Shit, Leah DOES have to have something vegan. How . . . how did you know?

HRH Your Cuntness

@HRH Your Cuntness And my man's getting into town on Dec 24th too. Hairpin, have you been reading my diary?


I'm good with anyone who brings me Joe Biden...


"Put me in a sack and take me to Spain" sounds like the best euphemism for sexy-times ever.


@pterodactgirl Go Iberian on me, baby. Gimme that jamón.

Tragically Ludicrous

@pterodactgirl I have made many jokes to Dutch people about how being taken to Spain is not exactly a punishment. I'm sure many kids have been to there already.


dude, sinterklaas is the other santa-like clothespin ornament! mystery solved.

Bon Vivant

@honeybadger you all jessica fletcher up in here. bravo! *whispers* go check your shoooooee!!


I guess Santa Claus is technically from the Coca Cola marketing department circa what, 1900?


when he's off to Spain, does he party with El Caganer?

Tragically Ludicrous

Sinterklaas!!! I went to his arrival in Utrecht this year because of course. (So much blackface!) The Dutch are super into this guy, for serious.

(Also, a friend of mine gave me this. It's the best although I don't know why Santa has such a short beard.)


@Tragically Ludicrous This is transcendent.
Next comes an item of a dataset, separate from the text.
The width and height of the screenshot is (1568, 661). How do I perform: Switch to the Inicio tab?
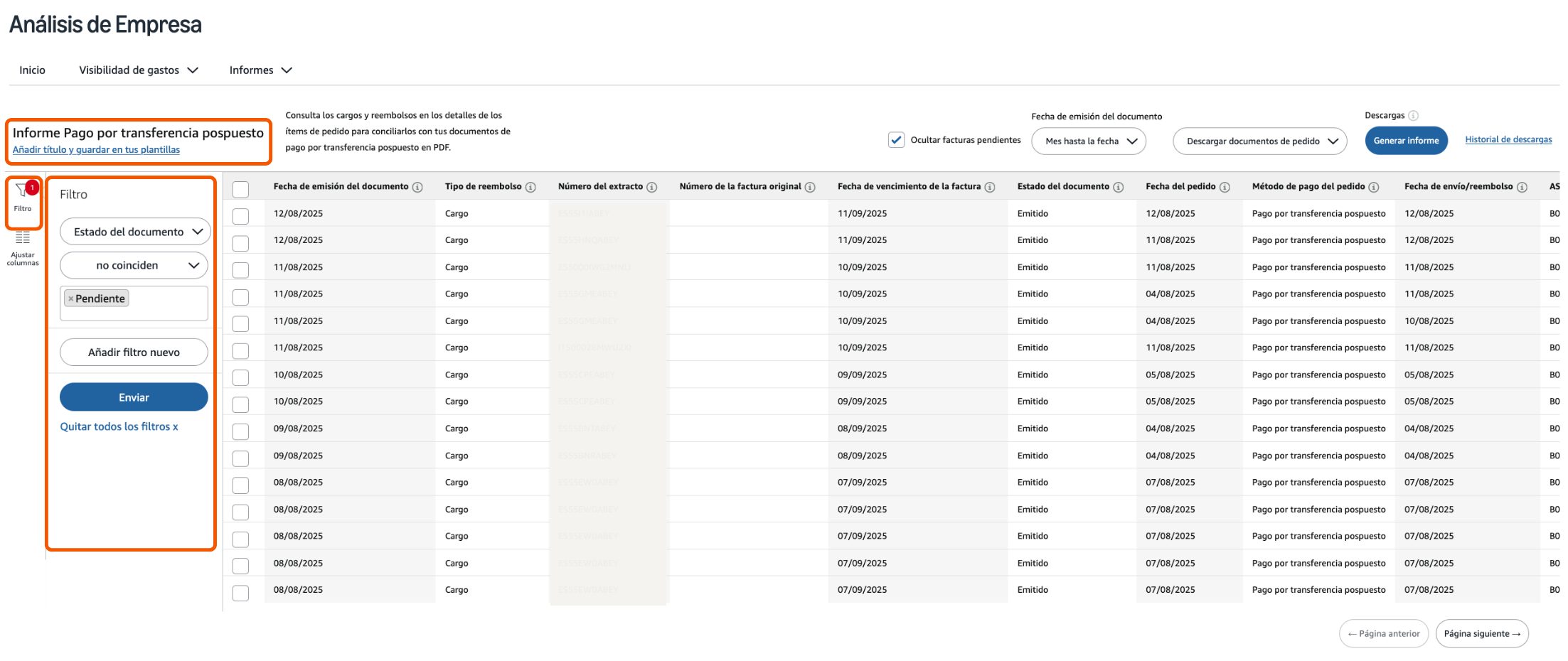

What about der Kristkind? Is your man a baby Jesus who flies in through the window?... wait...

Danish Nisses also put shit in yo shoes and act like it's a good thing. And if you don't leave them rice pudding they fuck shit up!!


I'd go with the sooterkin.


These are the bestttt HAHAHAH I DIE


I just keep saying "LADIES" to myself and laughing. I can't stop!


I'm Dutch and I've never heard of almond paste. You get pepernoten and chocoladeletters, marsepein, taai taai!


@vanamerongen Marzipan (marsepein) is almond paste. It's not very common as a treat or ingredient in the US. (Much to my chagrin!)

Cat named Virtute

@vanamerongen Pepernoten! My favourite!


@Marika Pea@twitter Oh, I haven't had Perpernoten (though we call it Pfefferneuse?) in years! I'm totally going to bake some today to have in my pockets for snowboarding tomorrow!

And no, there is not nearly enough marzipan in the US. But now I want to go find some...


@sox Grocery stores usually have a tube in the baking section. A couple times now I have bought it thinking "I will be able to make cute decorations for the tops of cupcakes!" and instead ate the majority of it straight from its wrapping.

ms. alex

@SarahP I have been tempted to buy a tube of marzipan at the grocery store but then I chicken out of doing any work/waiting and buy dark chocolate marizpan Ritter sport instead. Mmmmm.


I'll take Krampus over these scrubs any day!


@Porporina Clearly, you are my kind of person.